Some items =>

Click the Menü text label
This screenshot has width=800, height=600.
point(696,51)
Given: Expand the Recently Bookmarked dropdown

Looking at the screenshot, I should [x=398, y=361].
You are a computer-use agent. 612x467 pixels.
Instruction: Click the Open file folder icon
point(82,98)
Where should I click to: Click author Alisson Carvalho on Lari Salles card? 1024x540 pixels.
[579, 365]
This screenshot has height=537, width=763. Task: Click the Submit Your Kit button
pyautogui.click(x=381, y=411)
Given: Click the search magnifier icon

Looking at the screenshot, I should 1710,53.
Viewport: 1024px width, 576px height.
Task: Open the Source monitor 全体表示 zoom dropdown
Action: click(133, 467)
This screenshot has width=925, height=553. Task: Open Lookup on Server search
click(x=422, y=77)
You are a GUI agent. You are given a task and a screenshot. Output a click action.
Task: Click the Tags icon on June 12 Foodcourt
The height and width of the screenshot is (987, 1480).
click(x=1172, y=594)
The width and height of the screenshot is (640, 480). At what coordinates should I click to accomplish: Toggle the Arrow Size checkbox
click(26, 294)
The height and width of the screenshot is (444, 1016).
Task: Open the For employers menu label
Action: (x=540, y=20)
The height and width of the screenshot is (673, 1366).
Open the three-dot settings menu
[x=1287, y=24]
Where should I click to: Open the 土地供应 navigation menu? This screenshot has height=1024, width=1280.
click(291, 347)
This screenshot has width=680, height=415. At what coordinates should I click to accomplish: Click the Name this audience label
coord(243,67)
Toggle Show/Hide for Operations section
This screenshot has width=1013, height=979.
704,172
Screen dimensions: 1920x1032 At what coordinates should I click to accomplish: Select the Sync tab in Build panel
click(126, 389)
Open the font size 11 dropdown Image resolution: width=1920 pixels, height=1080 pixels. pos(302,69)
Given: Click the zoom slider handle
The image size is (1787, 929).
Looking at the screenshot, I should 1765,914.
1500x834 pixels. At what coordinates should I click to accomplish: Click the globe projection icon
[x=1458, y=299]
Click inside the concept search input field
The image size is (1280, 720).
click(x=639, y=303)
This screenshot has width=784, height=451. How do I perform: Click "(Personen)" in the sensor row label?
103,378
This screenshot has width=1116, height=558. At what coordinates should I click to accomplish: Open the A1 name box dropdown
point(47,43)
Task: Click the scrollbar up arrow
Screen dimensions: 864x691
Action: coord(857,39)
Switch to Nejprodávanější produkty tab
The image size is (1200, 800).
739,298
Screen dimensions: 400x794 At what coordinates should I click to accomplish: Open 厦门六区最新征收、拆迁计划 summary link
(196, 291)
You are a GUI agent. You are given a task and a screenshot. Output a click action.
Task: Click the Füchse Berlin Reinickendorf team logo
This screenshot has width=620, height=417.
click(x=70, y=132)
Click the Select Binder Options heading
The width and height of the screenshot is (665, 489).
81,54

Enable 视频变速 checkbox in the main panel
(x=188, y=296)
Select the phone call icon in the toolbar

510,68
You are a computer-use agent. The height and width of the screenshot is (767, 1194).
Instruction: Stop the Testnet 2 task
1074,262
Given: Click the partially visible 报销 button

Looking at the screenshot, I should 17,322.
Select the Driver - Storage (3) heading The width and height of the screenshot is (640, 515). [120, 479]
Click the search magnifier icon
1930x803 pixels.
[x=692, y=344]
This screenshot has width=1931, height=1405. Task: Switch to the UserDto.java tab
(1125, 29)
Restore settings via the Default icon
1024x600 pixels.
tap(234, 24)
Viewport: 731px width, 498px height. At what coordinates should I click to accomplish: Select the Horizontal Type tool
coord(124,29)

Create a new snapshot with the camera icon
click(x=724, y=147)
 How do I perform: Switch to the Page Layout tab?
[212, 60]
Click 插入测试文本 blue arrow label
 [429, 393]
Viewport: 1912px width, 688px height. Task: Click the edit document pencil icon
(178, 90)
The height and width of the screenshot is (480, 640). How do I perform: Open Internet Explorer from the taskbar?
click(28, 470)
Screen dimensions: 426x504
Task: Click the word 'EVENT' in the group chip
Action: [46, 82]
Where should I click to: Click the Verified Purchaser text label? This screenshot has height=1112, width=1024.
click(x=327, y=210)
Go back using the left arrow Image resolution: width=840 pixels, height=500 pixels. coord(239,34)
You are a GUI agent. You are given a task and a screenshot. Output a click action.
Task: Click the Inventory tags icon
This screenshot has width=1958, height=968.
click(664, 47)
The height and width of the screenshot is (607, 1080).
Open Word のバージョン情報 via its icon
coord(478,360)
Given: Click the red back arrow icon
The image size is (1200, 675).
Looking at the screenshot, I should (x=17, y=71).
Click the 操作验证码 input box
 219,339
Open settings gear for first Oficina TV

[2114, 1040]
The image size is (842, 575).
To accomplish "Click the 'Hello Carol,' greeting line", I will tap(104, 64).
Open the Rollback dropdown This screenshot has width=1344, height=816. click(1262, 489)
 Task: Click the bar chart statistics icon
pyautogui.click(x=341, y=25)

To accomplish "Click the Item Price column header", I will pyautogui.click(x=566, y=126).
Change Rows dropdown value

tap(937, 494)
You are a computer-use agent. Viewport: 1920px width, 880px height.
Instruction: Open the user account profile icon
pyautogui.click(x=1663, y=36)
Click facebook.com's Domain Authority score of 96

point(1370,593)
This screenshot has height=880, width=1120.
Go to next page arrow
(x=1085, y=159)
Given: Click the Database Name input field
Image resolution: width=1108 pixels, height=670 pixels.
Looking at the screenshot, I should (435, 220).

Goal =>
Please copy every one of the items above, word for word and in the same order.

Answer to this task =>
Click the Menü text label
This screenshot has width=800, height=600.
point(696,51)
Given: Expand the Recently Bookmarked dropdown

Looking at the screenshot, I should [x=398, y=361].
You are a computer-use agent. 612x467 pixels.
Instruction: Click the Open file folder icon
point(82,98)
Where should I click to: Click author Alisson Carvalho on Lari Salles card? 1024x540 pixels.
[579, 365]
This screenshot has height=537, width=763. Task: Click the Submit Your Kit button
pyautogui.click(x=381, y=411)
Given: Click the search magnifier icon

Looking at the screenshot, I should 1710,53.
Viewport: 1024px width, 576px height.
Task: Open the Source monitor 全体表示 zoom dropdown
Action: click(133, 467)
This screenshot has width=925, height=553. Task: Open Lookup on Server search
click(x=422, y=77)
You are a GUI agent. You are given a task and a screenshot. Output a click action.
Task: Click the Tags icon on June 12 Foodcourt
The height and width of the screenshot is (987, 1480).
click(x=1172, y=594)
The width and height of the screenshot is (640, 480). At what coordinates should I click to accomplish: Toggle the Arrow Size checkbox
click(26, 294)
The height and width of the screenshot is (444, 1016).
Task: Open the For employers menu label
Action: (x=540, y=20)
The height and width of the screenshot is (673, 1366).
Open the three-dot settings menu
[x=1287, y=24]
Where should I click to: Open the 土地供应 navigation menu? This screenshot has height=1024, width=1280.
click(291, 347)
This screenshot has width=680, height=415. At what coordinates should I click to accomplish: Click the Name this audience label
coord(243,67)
Toggle Show/Hide for Operations section
This screenshot has width=1013, height=979.
704,172
Screen dimensions: 1920x1032 At what coordinates should I click to accomplish: Select the Sync tab in Build panel
click(126, 389)
Open the font size 11 dropdown Image resolution: width=1920 pixels, height=1080 pixels. pos(302,69)
Given: Click the zoom slider handle
The image size is (1787, 929).
Looking at the screenshot, I should 1765,914.
1500x834 pixels. At what coordinates should I click to accomplish: Click the globe projection icon
[x=1458, y=299]
Click inside the concept search input field
The image size is (1280, 720).
click(x=639, y=303)
This screenshot has width=784, height=451. How do I perform: Click "(Personen)" in the sensor row label?
103,378
This screenshot has width=1116, height=558. At what coordinates should I click to accomplish: Open the A1 name box dropdown
point(47,43)
Task: Click the scrollbar up arrow
Screen dimensions: 864x691
Action: coord(857,39)
Switch to Nejprodávanější produkty tab
The image size is (1200, 800).
739,298
Screen dimensions: 400x794 At what coordinates should I click to accomplish: Open 厦门六区最新征收、拆迁计划 summary link
(196, 291)
You are a GUI agent. You are given a task and a screenshot. Output a click action.
Task: Click the Füchse Berlin Reinickendorf team logo
This screenshot has width=620, height=417.
click(x=70, y=132)
Click the Select Binder Options heading
The width and height of the screenshot is (665, 489).
81,54

Enable 视频变速 checkbox in the main panel
(x=188, y=296)
Select the phone call icon in the toolbar

510,68
You are a computer-use agent. The height and width of the screenshot is (767, 1194).
Instruction: Stop the Testnet 2 task
1074,262
Given: Click the partially visible 报销 button

Looking at the screenshot, I should 17,322.
Select the Driver - Storage (3) heading The width and height of the screenshot is (640, 515). [120, 479]
Click the search magnifier icon
1930x803 pixels.
[x=692, y=344]
This screenshot has width=1931, height=1405. Task: Switch to the UserDto.java tab
(1125, 29)
Restore settings via the Default icon
1024x600 pixels.
tap(234, 24)
Viewport: 731px width, 498px height. At what coordinates should I click to accomplish: Select the Horizontal Type tool
coord(124,29)

Create a new snapshot with the camera icon
click(x=724, y=147)
 How do I perform: Switch to the Page Layout tab?
[212, 60]
Click 插入测试文本 blue arrow label
 [429, 393]
Viewport: 1912px width, 688px height. Task: Click the edit document pencil icon
(178, 90)
The height and width of the screenshot is (480, 640). How do I perform: Open Internet Explorer from the taskbar?
click(28, 470)
Screen dimensions: 426x504
Task: Click the word 'EVENT' in the group chip
Action: [46, 82]
Where should I click to: Click the Verified Purchaser text label? This screenshot has height=1112, width=1024.
click(x=327, y=210)
Go back using the left arrow Image resolution: width=840 pixels, height=500 pixels. coord(239,34)
You are a GUI agent. You are given a task and a screenshot. Output a click action.
Task: Click the Inventory tags icon
This screenshot has width=1958, height=968.
click(664, 47)
The height and width of the screenshot is (607, 1080).
Open Word のバージョン情報 via its icon
coord(478,360)
Given: Click the red back arrow icon
The image size is (1200, 675).
Looking at the screenshot, I should (x=17, y=71).
Click the 操作验证码 input box
 219,339
Open settings gear for first Oficina TV

[2114, 1040]
The image size is (842, 575).
To accomplish "Click the 'Hello Carol,' greeting line", I will tap(104, 64).
Open the Rollback dropdown This screenshot has width=1344, height=816. click(1262, 489)
 Task: Click the bar chart statistics icon
pyautogui.click(x=341, y=25)

To accomplish "Click the Item Price column header", I will pyautogui.click(x=566, y=126).
Change Rows dropdown value

tap(937, 494)
You are a computer-use agent. Viewport: 1920px width, 880px height.
Instruction: Open the user account profile icon
pyautogui.click(x=1663, y=36)
Click facebook.com's Domain Authority score of 96

point(1370,593)
This screenshot has height=880, width=1120.
Go to next page arrow
(x=1085, y=159)
Given: Click the Database Name input field
Image resolution: width=1108 pixels, height=670 pixels.
Looking at the screenshot, I should (435, 220).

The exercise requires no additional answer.